1996 Friendship Cup
- Dates: 14 – 23 September 1996
- Administrator: International Cricket Council
- Cricket format: One Day International
- Host: Canada
- Champions: Pakistan
- Participants: 2
- Matches: 5
- Player of the series: Anil Kumble
- Most runs: Rahul Dravid (220)
- Most wickets: Anil Kumble (13)

= 1996 'Friendship' Cup =

International cricket tournament

The 1996 'Friendship Cup' , also known as the 1996 Sahara 'Friendship Cup' for sponsorship reasons, was a One Day International cricket series which took place between 14 and 23 September 1996. The tournament was held in Canada, which was seen as perfect neutral territory for India and Pakistan to play each other.

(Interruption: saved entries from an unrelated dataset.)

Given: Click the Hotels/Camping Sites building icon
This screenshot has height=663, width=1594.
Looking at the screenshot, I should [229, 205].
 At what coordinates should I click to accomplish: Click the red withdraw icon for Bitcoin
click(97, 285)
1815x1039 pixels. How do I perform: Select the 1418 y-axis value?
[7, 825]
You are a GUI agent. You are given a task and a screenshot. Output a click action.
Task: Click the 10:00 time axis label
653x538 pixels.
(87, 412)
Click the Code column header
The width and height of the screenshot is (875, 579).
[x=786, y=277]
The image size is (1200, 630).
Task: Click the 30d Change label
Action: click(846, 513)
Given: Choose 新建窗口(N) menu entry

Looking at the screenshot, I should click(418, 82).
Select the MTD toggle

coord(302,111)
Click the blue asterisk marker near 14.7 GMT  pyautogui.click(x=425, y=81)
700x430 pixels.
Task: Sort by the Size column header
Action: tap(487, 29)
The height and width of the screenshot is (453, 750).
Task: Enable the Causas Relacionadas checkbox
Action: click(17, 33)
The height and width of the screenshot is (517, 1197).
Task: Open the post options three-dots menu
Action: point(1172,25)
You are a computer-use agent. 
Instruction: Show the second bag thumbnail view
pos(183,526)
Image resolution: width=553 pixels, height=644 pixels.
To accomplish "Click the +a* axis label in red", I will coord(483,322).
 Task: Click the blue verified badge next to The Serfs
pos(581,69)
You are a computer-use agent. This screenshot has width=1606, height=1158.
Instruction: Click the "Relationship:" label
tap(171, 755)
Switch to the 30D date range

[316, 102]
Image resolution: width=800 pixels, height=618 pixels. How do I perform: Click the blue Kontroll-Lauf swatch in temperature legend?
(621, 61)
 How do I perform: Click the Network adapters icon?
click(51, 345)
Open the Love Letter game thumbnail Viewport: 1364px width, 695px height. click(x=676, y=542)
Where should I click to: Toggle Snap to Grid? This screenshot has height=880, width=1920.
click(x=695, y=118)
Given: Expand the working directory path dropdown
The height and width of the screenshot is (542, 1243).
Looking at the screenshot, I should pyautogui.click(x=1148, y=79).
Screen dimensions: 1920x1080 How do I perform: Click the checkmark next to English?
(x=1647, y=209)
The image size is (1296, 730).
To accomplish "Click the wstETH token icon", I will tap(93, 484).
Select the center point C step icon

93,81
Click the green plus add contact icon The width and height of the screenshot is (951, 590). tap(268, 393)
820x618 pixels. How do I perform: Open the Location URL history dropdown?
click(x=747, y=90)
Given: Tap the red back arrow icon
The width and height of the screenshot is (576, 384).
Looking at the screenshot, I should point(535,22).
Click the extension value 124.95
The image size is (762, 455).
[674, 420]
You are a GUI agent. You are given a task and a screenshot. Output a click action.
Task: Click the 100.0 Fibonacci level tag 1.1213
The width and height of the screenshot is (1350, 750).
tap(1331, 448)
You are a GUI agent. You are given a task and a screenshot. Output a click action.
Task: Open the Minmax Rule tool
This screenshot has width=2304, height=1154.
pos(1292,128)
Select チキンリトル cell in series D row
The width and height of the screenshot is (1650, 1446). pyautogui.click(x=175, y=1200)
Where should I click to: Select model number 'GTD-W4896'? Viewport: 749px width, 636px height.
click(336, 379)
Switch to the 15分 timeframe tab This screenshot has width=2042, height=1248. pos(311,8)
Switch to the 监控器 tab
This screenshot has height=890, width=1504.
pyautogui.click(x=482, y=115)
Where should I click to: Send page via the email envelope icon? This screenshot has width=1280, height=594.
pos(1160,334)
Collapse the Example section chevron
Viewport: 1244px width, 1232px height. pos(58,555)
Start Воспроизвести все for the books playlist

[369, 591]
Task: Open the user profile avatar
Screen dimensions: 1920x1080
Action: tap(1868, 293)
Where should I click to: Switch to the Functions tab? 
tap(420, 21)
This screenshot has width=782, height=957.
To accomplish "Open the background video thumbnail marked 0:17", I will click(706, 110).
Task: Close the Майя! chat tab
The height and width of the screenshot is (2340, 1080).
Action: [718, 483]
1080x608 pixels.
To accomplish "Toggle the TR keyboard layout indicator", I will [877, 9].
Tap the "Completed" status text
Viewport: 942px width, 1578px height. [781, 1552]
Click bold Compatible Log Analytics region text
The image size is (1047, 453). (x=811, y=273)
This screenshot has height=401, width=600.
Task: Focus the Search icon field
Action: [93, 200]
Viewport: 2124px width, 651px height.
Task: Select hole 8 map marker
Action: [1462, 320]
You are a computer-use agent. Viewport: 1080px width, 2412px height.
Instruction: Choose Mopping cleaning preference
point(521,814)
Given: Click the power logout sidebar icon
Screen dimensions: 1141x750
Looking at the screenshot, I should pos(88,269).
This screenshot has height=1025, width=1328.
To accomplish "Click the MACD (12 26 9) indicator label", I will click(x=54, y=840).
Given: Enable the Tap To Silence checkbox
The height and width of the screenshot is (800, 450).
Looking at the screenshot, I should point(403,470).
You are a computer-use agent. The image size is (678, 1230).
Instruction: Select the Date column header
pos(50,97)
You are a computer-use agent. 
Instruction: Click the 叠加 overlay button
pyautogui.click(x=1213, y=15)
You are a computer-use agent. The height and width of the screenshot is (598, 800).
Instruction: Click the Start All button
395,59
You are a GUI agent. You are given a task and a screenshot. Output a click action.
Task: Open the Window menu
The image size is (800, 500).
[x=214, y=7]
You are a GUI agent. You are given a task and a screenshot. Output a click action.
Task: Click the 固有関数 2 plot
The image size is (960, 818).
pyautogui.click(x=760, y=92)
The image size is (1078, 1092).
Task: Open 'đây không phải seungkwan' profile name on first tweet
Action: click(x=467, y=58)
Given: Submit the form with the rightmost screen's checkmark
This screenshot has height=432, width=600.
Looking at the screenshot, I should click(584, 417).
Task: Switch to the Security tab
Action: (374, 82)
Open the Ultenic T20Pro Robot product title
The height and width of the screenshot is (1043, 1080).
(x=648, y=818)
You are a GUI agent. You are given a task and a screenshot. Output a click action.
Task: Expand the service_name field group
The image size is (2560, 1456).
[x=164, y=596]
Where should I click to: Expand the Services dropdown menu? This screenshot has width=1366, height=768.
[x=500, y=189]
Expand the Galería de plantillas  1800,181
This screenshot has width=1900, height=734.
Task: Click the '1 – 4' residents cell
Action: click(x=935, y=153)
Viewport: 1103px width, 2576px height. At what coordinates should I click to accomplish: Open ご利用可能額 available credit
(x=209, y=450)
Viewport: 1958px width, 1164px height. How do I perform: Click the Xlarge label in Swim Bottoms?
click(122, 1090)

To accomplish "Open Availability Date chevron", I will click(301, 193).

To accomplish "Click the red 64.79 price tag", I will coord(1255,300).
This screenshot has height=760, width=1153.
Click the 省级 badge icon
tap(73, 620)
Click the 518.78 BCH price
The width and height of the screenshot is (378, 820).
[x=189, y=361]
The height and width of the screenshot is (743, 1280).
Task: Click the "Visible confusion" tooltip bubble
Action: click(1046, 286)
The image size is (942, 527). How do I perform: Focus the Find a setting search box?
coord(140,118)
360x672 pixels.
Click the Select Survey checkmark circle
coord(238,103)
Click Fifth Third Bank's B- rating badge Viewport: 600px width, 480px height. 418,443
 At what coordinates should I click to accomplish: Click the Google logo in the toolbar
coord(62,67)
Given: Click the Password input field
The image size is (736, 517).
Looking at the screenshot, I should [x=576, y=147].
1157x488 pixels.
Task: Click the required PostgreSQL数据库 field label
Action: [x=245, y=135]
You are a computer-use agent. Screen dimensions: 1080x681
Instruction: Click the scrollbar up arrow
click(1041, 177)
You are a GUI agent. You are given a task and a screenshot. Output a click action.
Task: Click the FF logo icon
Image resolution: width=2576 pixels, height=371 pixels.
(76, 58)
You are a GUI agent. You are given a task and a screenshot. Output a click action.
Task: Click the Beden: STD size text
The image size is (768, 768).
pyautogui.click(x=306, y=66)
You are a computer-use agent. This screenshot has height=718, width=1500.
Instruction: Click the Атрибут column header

The tournament was won by Pakistan, who won the series 3–2. This was the first edition of the annual event.

==Squads==

| India | Pakistan |
|---|---|
| Sachin Tendulkar (C); Mohammad Azharuddin; Anil Kumble; Rahul Dravid; Sourav Ganguly; Aashish Kapoor; Ajay Jadeja; Vinod Kambli; Nayan Mongia (Wk); Sunil Joshi; Javagal Srinath; Venkatesh Prasad; | Wasim Akram (C); Aamer Sohail; Azhar Mahmood; Ijaz Ahmed; Inzamam-ul-Haq; Mushtaq Ahmed; Moin Khan (Wk); Saeed Anwar; Saleem Elahi; Saleem Malik; Saqlain Mushtaq; Shadab Kabir; Waqar Younis; |

==Records==
- Dravid and Mohammad Azharuddin put on a partnership of 161 runs in the second ODI- highest third wicket partnership for India in ODIs eclipsing the previous best of 158 runs put up by Navjot Singh Sidhu and Mohinder Amarnath against New Zealand.
- Azhar and Saleem Malik crossed 6000 runs in ODIs during the series.